Statistical parametric maps (SPMs) of the group effect for alpha activity (8–14 Hz) during the motor planning stage (− 0.5 to 0 s) and motor execution stage (0 to 0.5 s) of the isometric knee target force matching task. The images have been thresholded at (P < 0.01, corrected) and are displayed following the radiological convention (R = L). As shown in panel A, there were wide spread significant differences in alpha event-related desynchronization (ERD) responses between the children with cerebral palsy and the typically-developing children within the bilateral primary motor cortices, left pre-motor cortices, right inferior parietal lobule and right premotor cortices during the planning of a motor action.

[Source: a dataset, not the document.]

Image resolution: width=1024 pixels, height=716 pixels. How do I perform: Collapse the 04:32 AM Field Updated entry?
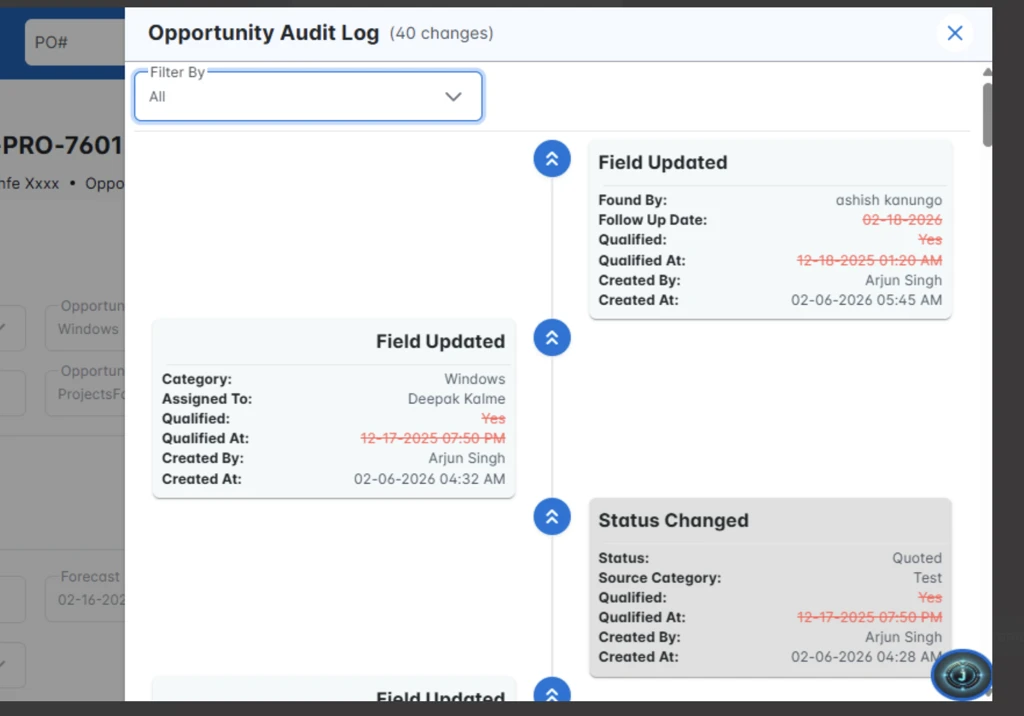pyautogui.click(x=552, y=337)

All of these results indicated that the children with cerebral palsy had a stronger alpha ERD within the respective cortical areas during the motor planning stage. As shown in panel B, there were significant alpha differences in the occipital cortices bilaterally between the children with cerebral palsy and the typically developing children during movement execution. These results indicated that the children with cerebral palsy had a weaker alpha ERD within the occipital cortices during the motor execution stage.

Fig. 4

Statistical parametric maps (SPMs) of the group effect for beta oscillations (16–24 Hz) during the motor planning (− 0.5 to 0 s) and execution stages (0 to 0.5 s) of the isometric knee target force matching task. The images have been thresholded at (P < 0.01, corrected) and are displayed following the radiological convention (R = L). As shown in panel A, there were significant differences in beta event-related desynchronization (ERD) responses between the children with cerebral palsy and the typically developing children within the leg area of the primary motor cortices, left inferior frontal gyrus, and left premotor cortex while planning the movements. These results indicated that the children with cerebral palsy had a stronger beta ERD within the respective cortical areas during the motor planning stage. As shown in panel B, there were significant beta differences between the children with cerebral palsy and the typically developing children within the supplementary motor area and left premotor cortices while executing the movement. These results indicated that the children with cerebral palsy had a stronger beta ERD within the respective cortical areas during the motor execution stage.

Fig. 5

Statistical parametric maps (SPMs) of the group effect for beta oscillatory activity (16–24 Hz) in the occipital cortices during the motor execution stage (0 to 0.5 s). This image has been thresholded at (P < 0.01, corrected) and is displayed following the radiological convention (R = L). As shown, children with cerebral palsy had a weaker beta event-related desynchronization relative to typically developing children within the occipital cortices and visual MT area.